Alcide dépose et courroux et colère,
Habitué qu’il est à combattre les monstres,
Et pour avoir comme cible une Moniche,
Abandonne les guerres et prend le fuseau.
Orphée, au sein de son harmonieuse lyre,
Frénétique d’amour, dolent et confus,
Pour apaiser avec la Moniche son intime chagrin,
S’en va tirer des Enfers Eurydice.

Monarques, Potentats, Empereurs,
Ont salué chapeau bas cette grande Moniche ;
Philosophes, savants, grands docteurs,
L’ont faite de leurs cœurs seule maîtresse ;
Rois, Ducs, Cardinaux, grands Seigneurs,
Se sont ôté révéremment la couronne,
Et ont mis leurs royaumes à sang et à feu,
Pour trouver dans la Moniche un peu de place.

Il faut donc proclamer que cette grande Moniche
Est la joie et le contentement des mortels ;
Nombre de gens en jubilent, tout autant s’en tuent,

Pour la Moniche se pâment les Dieux immortels.
La Moniche infâme d’un souillon
Fait naître une foule de rixes et de maux ;
Donc je m’en vais vous prouver en bon style
Que la Moniche est une bouchée qui plaît à tous.
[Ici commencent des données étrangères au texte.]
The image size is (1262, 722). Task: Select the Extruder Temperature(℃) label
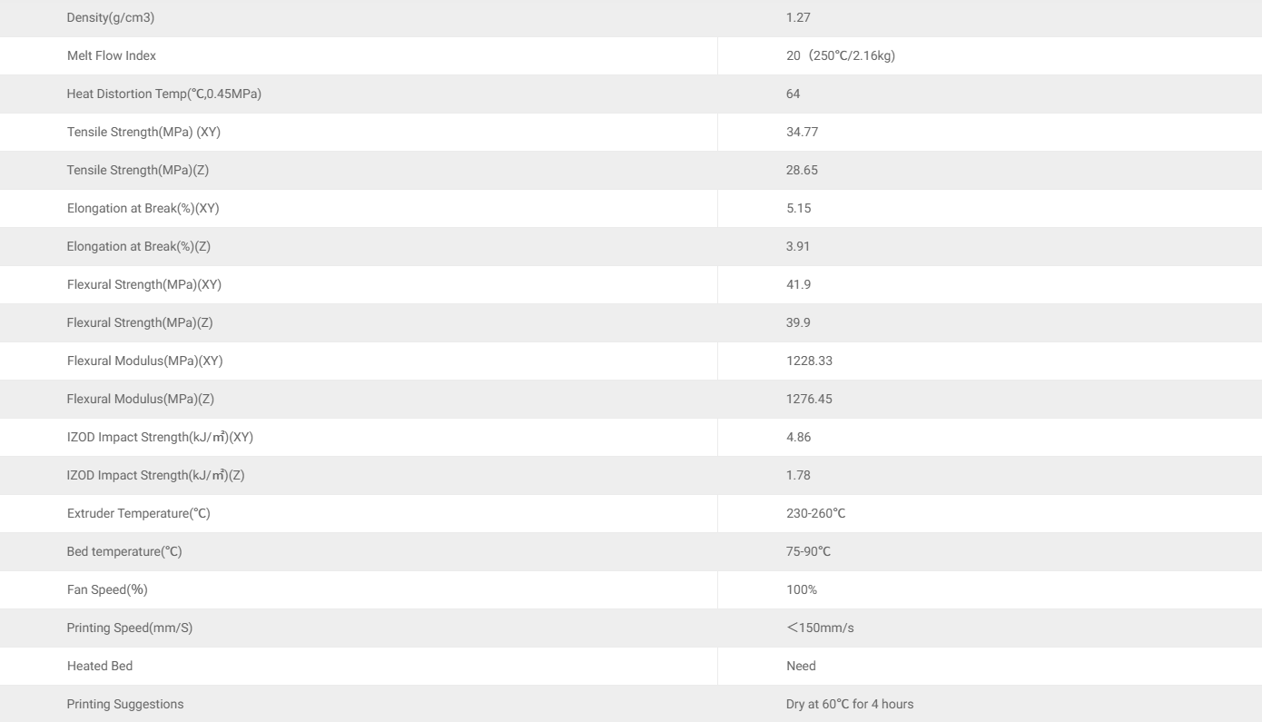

Moniche, manne du Ciel, douceur de la vie,
Consolation des cas qui tombent en langueur ;
Moniche, toi qui es l’aimant de l’Oiseau,
Moniche consolatrice des afflictions,
Chère, suave et si appréciée Moniche,
Qui mordille l’Oiseau sans avoir de dents,
Moniche, plus douce et plus délicate que le miel,
Ô dulcissime Moniche, ô Moniche adorée !

On ne peut avoir de plaisir ni de bonheur,
Si l’on n’a une Moniche à son commandement ;
Moniche, régal des Moines et des Prêtres,
Morceau friand que tout le monde recherche !
Écrivez en lettres d’or, ô vous, Poètes,
Que le bonheur de la Moniche est le plus grand,
Et, de peur que vous ne croyez que je vous coïonne,
Je jette là ma plume et m’en vais en Moniche.